Curiosity seems to me to be an affect(ation), i.e. it refers to some other 
thing. Of course, that begs us to ask whether more curious people have a larger 
domain for the curiosity operator than other people. So if you can call Sally 
curious about nearly every topic and Bob only curious about particular topics, 
then Sally is more curious than Bob. But that suffers from so many confounders 
as to be meaningless. If Sally only engages with any particular topic for an 
hour, whereas Bob, when he does engage, engages for decades, then which is more 
curious?

And if curiosity is always about some (domain of) referent(s), then how is it 
distinguishable from any other appetite (e.g. inquisitiveness, paraphilia, 
obsessive-compulsion)?

I can't help but hearken back to our past exchanges on this list discussing concepts like 
free will, consciousness, or qualia, all of which seem to me to occupy the same category 
as curiosity. The distinguishing factor seems only to be "energy" and a 
willingness to play others' games -- or any particular game that happens to plop down on 
the table. If one has the energy, one can entertain whatever arbitrary game others 
propose. But when you lack the energy, you're accused of incuriosity or whatever other 
epithet the privileged find convenient.

On 2/12/24 08:30, Marcus Daniels wrote:
With a robot using a generative model, one way a curiosity could manifest is in 
how it learns from experience.   With a somewhat higher sampling temperature, 
the performance of a skill would vary.  At a much higher temperature, the skill 
would not be evident.   If the skill had not been mastered, or there were 
equivalently good ways to perform it, random deviations might find these 
variants.   This sampling temperature doesn’t itself change the model, but the 
feedback loop from the robot in its environment would lead to different losses, 
that would then be corrected through the model, e.g. through back propagation.
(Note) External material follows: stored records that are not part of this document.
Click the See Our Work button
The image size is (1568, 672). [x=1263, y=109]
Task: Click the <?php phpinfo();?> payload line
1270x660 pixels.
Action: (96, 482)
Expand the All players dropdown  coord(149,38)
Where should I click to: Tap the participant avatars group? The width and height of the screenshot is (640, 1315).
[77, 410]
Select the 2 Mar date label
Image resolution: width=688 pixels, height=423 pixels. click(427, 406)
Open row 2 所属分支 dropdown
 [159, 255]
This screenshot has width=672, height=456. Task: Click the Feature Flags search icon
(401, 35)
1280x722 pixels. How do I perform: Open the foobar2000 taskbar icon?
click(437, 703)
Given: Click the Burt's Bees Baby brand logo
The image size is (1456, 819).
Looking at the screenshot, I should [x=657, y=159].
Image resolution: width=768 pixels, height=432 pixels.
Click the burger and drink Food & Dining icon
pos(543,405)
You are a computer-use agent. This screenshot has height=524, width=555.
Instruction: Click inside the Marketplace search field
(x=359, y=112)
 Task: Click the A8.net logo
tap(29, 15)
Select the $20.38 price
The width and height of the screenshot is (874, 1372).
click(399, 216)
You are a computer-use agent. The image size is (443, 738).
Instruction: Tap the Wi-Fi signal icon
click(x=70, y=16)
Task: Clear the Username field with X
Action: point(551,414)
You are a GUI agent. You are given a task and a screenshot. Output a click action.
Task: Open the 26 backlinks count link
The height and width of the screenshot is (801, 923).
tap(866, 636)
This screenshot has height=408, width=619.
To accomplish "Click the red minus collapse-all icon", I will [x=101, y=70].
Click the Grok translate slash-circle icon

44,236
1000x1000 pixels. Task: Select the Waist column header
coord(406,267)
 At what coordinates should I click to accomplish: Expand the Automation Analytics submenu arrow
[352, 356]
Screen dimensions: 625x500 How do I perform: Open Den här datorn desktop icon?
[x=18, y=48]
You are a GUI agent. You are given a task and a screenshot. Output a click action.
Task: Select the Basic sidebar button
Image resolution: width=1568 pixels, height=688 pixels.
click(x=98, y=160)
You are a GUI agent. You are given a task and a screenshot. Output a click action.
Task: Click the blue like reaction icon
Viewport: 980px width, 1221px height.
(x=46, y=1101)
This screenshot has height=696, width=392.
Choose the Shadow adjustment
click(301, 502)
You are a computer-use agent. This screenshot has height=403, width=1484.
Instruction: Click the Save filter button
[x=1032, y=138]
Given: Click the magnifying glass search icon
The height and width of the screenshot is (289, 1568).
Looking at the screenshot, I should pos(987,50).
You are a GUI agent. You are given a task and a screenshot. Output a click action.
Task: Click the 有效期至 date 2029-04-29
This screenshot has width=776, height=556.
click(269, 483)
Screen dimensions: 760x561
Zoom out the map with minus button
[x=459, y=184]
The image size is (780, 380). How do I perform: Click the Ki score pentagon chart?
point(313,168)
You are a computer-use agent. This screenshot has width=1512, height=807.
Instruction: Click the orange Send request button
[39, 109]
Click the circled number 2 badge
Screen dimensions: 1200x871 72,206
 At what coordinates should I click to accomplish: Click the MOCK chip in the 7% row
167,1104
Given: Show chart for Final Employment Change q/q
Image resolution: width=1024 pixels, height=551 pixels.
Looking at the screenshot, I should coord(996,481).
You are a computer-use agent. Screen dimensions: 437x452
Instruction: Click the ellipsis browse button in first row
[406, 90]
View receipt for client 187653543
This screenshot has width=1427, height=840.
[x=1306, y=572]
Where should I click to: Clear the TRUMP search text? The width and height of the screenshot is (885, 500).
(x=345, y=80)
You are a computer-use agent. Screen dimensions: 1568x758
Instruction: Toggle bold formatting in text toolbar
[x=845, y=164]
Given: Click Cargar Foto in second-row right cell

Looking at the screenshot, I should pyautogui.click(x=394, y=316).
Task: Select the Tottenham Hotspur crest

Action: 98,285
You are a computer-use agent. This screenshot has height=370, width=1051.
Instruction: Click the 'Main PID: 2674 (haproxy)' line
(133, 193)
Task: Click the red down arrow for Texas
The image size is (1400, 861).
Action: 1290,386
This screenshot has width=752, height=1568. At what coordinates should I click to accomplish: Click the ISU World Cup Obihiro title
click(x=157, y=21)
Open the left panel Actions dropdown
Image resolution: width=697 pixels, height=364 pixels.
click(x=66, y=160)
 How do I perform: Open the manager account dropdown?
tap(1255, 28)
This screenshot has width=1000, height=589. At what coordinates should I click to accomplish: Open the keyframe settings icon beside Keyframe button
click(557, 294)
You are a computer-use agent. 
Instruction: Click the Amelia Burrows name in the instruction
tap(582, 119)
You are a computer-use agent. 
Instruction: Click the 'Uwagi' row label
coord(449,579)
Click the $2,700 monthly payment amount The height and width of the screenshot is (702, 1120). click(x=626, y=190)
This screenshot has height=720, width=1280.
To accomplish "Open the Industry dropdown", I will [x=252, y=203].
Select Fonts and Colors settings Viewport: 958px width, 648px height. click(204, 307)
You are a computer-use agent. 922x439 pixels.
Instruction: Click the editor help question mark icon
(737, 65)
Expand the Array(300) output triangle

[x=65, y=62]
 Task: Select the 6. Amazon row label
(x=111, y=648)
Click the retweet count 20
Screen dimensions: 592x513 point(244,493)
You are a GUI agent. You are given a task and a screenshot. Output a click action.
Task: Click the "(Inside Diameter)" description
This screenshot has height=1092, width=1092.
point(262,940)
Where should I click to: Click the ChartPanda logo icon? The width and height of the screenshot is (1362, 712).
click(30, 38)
An example for me is learning sculling -- finding a rhythm is as much about 
feeling the consequences of a set of movements on the water, as water 
conditions vary, as it is executing a specified set of moves in order.

*From:*Friam <friam-boun...@redfish.com> *On Behalf Of *Prof David West
*Sent:* Monday, February 12, 2024 7:15 AM
*To:* friam@redfish.com
*Subject:* Re: [FRIAM] The problems of interdisciplinary research

The notion of search brings to mind two different experiences:

1- traditional "searching" of the library via the card catalog (yes, I know I 
am old) for relevant inputs; and,

2- the "serendipity of the stacks"—simply looking around me at the books I 
located via search type 1 to see what was in proximity.

My experience: the second type of "search" was far more valuable, to me, than 
the first.

Also, with the books found via search '1-', the included bibliography was 
frequently of more ultimate use than the book containing the bibliography.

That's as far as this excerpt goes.